It's not that big of a deal, but active effort is required. The amount of effort depends on how many and which APIs your project uses; for a small/medium project perhaps a couple of hours every couple of weeks.
Honestly, keeping up seems like less of a concern for research projects. Most projects will be abandoned after providing grist for a few papers. The most useful and practical will get integrated back into LLVM. The ones that are not yet practical but of ongoing interest will have multiple groups working on them. A good example of this is Polly.
The conservative collector required no support from the runtime as they operate by treating every word-sized value on the stack and heap as a potential reference. All you need for a conservative collector is to be able to know where your stack starts and ends, where your heap begins and ends, and where your globals are.
We went through a couple designs for precise collectors and they all used the same meta-information. A precise collector needs to know what is a reference and what is not so your compiler needs to emit stack maps (tables of offsets where, given your PC in a function, all the live objects are), global root information, as well as object layout information.
Sometimes this becomes more complex. Object layout information included both location of references within type instances as well as whether or not an object is an array. Arrays of value types require both.
.NET also has a type of reference, a managed pointer, which can be used to refer to the middle of an object, such as a pointer to a value type in the middle of an array, which contributes to the parent object's liveliness information.
To sum up, conservative garbage collection can be easy to add. Precise garbage collection much less so. Language specifics can throw a big wrench into things.
If you want a precise garbage collector, you need type information to know which heap and stack slots and registers are pointers. This is much harder because your compiler needs to emit metadata for each struct and then keep stack frame info or somesuch at the GC safe points so the runtime knows what the thread's roots are.
Most of the precise GCs I know of are in JIT'd or interpreted languages where you have this type info anyway... AOT-compiled Lisp is the one counterexample I can think of, but usually Lisps solve this in a different way by using tagged pointers (so you know if any heap slot is a pointer by e.g. its LSB).
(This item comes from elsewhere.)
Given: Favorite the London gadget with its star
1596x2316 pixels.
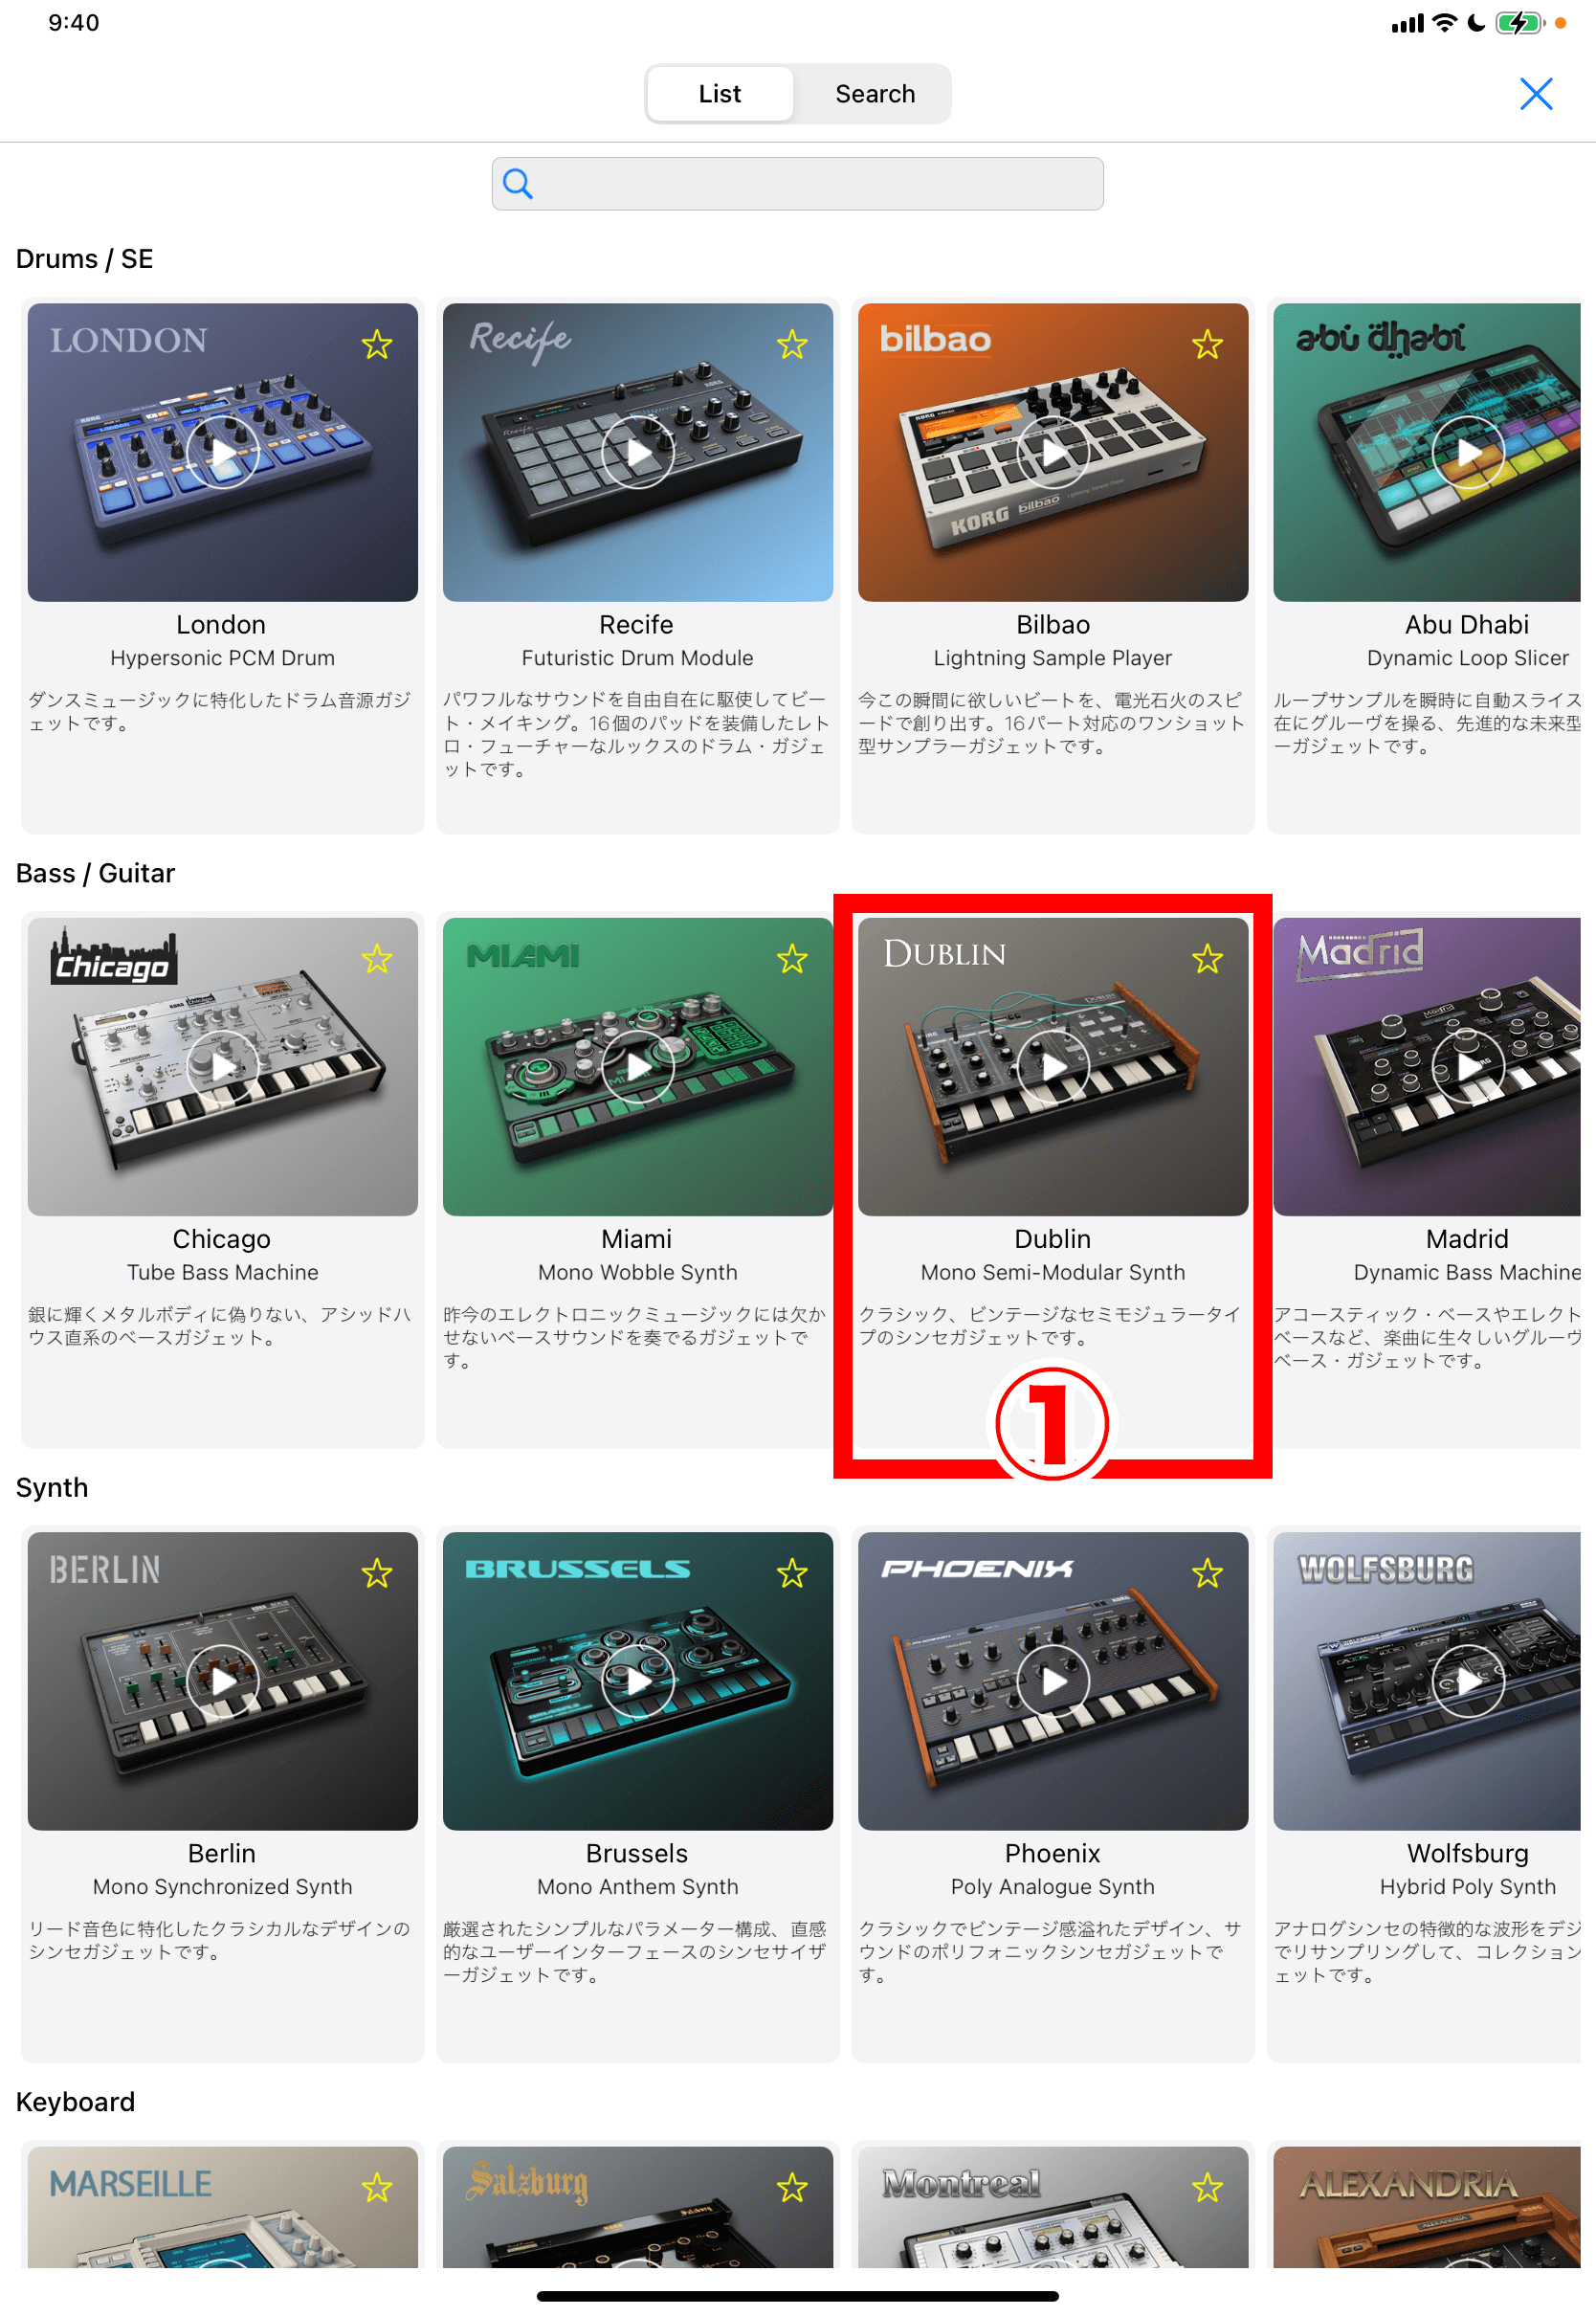Looking at the screenshot, I should point(377,345).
The issue is that most compilers with precise GC---AOT or otherwise---are built around that assumption from the very beginning. Therefore, they choose representations, algorithms, and optimizations that are amenable to GC, and in particular don't destroy the type info necessary to make GC work.
It is possible in theory to do the same with LLVM, but difficult in practice. Most existing LLVM-based GC'd languages compromise on performance by requiring LLVM to "root" pointers, effectively forcing them to stay on the stack (instead of registers) so that the GC can see them when it needs to. LLVM's optimizations (particularly at the machine-specific level) were previously allowed to do arbitrary things with register-based pointers, which is obviously bad for a GC if no copies of those pointers exist on the stack. It just takes a long time to take a code base that large and untangle the code from such basic assumptions.
This appears to be changing, as the release nodes for LLVM 3.6 indicated. But it will take time. In the mean time languages on LLVM are either going with conservative GCs, or with precise GCs with the performance degradation noted above (e.g. OCaml), or with no GC (e.g. Rust for the time being).
Source: My talk on precise GC for Rust (from 2012): https://github.com/elliottslaughter/rust-gc-talk
Most of the precise GCs I know of are in JIT'd or interpreted languages
A precise garbage collector for a normal-ish implementation of C, assembly, or Forth is potentially very difficult, though.
If you're interested in learning more about LLVM, there are some good open source projects that use it. If you aren't using C++, people have also ported the kaleidoscope tutorial project to Haskell, Rust, C, etc... Additionally, a lot of bigger compilers like Rust, and Clang use it - Swift also uses LLVM, and should be open source soon?
We use LLVM to at MapD (http://mapd.com) to compile SQL queries to CPU and GPU machine code - it has given us a major boost over an interpreter based approach. For more see here - http://devblogs.nvidia.com/parallelforall/mapd-massive-throu.... If you have a background in LLVM or compilers in general and are interested in tackling problems like this please reach out at jobs@mapd.com.
You should contact Rick, if you guys need to pick his mind. He is very down to earth man. And he is retired, lives in Morristown, NJ area.
http://web2.research.att.com/export/sites/att_labs/projects/...
What on earth is that supposd to mean?
But once i got past the basic hurdles, the llvm project code was so well written, i felt a certain pleasure working with it.
I have also attempted to port LLVM to new CPU architectures. This is a totally different deal --- it's poorly documented, very hard to make progress with, and peculiarly unfinished. (e.g. the pattern matcher language, which is excellent, is weirdly unable to match certain types of pattern, which requires you to write big chunks of C++ which manually look for particular DAG patterns and convert them into other patterns.) Debugging is a pain; get a pattern wrong and it'll just hang as the pattern matcher state machine goes insane, or else produce weird, contorted and incomprehensible error messages.
I would say that it's probably about as painful as gcc, although the pain points are in a very different place. And LLVM actually has people and momentum behind it, while the gcc mailing lists are dead quiet.
I'm currently investigating libfirm, which is the open source C compiler nobody's ever heard of. It looks really rather nice, and builds in less time than LLVM takes to run its configure script...
Wal-Mart?
http://www.bitfusion.io/jobs.php
Mazhar Memon, Bitfusion.io
For those interested in seeing examples of LLVM hacking in action, I would recommend reading the source for Halide – https://github.com/halide/Halide – which is an image-processing DSL implemented in C++ and piggybacking on LLVM. I myself learned a lot about LLVM this way.